Bei Kindern entste­ht diese Fähigkeit im Regelfall zwis­chen dem drit­ten und dem fün­ften Leben­s­jahr, bei aus­gewach­se­nen Tieren gilt sie hinge­gen als Maßstab für ein beson­deres Maß an Intel­li­genz. Dabei wis­sen wir von den üblichen Verdächti­gen mit­tler­weile gut, dass sie über diese Fähigkeit ver­fü­gen. Für Frans de Waal ist in seinem Buch Are We Smart Enough to Know How Smart Ani­mals Are? jedoch eine andere Fähigkeit viel rel­e­van­ter – ger­ade wenn wir ver­suchen, nicht-men­schliche Intel­li­genz nicht nach einem men­schlichen Maßstab zu bew­erten, son­dern vor dem Hin­ter­grund von Intel­li­genz als uni­ver­salem und gradu­ellen Phänomen. Hier kommt sein­er Ansicht nach der Empathie eine wesentlich zen­tralere Rolle zu:

Human empa­thy is a crit­i­cal­ly impor­tant capac­i­ty, one that holds entire soci­eties togeth­er and con­nects us with those whom we love and care about. It is far more fun­da­men­tal to sur­vival, I’d say, than know­ing what oth­ers know. But since it belongs to the large sub­merged part of the iceberg—traits that we share with all mammals—it doesn’t gar­ner the same respect.

Soziale Inter­ak­tion beruht aus dieser Per­spek­tive nur sekundär auf ratio­naler und konzep­tioneller Über­legung, son­dern auf emo­tionaler Verbindung und der Sorge um- und füreinan­der. Und die zeigen nicht nur Kinder wesentlich früher, sie find­et sich auch bei ein­er deut­lichen größeren Band­bre­ite an Tieren:

In chil­dren, an under­stand­ing of needs and desires devel­ops years before they real­ize what oth­ers know. They read “hearts” well before they read minds.
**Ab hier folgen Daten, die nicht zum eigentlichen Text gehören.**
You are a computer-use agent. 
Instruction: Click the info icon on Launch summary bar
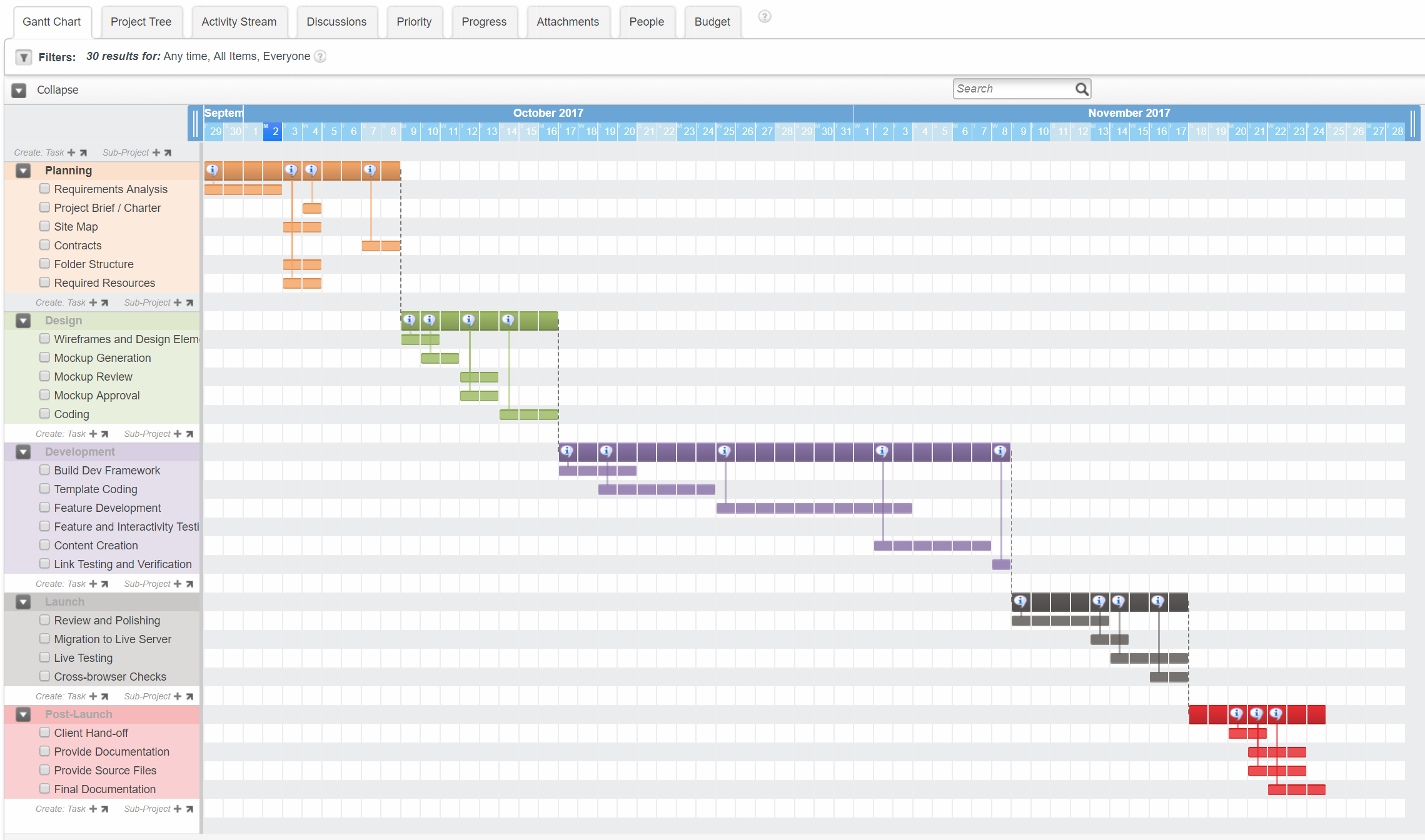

This sug­gests that we are on the wrong track in phras­ing all this in terms of abstract think­ing and the­o­ries about oth­ers.

Für mich kommt dabei auch ein Aspekt wieder ins Spiel, den Jere­my Lent in Anlehnung an Anto­nio Dama­sio anbringt: Das men­schliche Han­deln basiert in erster Lin­ie auf Gefühlen, gegenüber denen der konzep­tionelle Ver­stand lediglich eine recht­fer­ti­gende und nur manch­mal kon­trol­lierende Rolle spielt. Für das prak­tis­che Han­deln und die prak­tis­che Intel­li­genz wer­den damit auch die Gefüh­le ander­er deut­lich wichtiger, als deren konzep­tionelles Denken.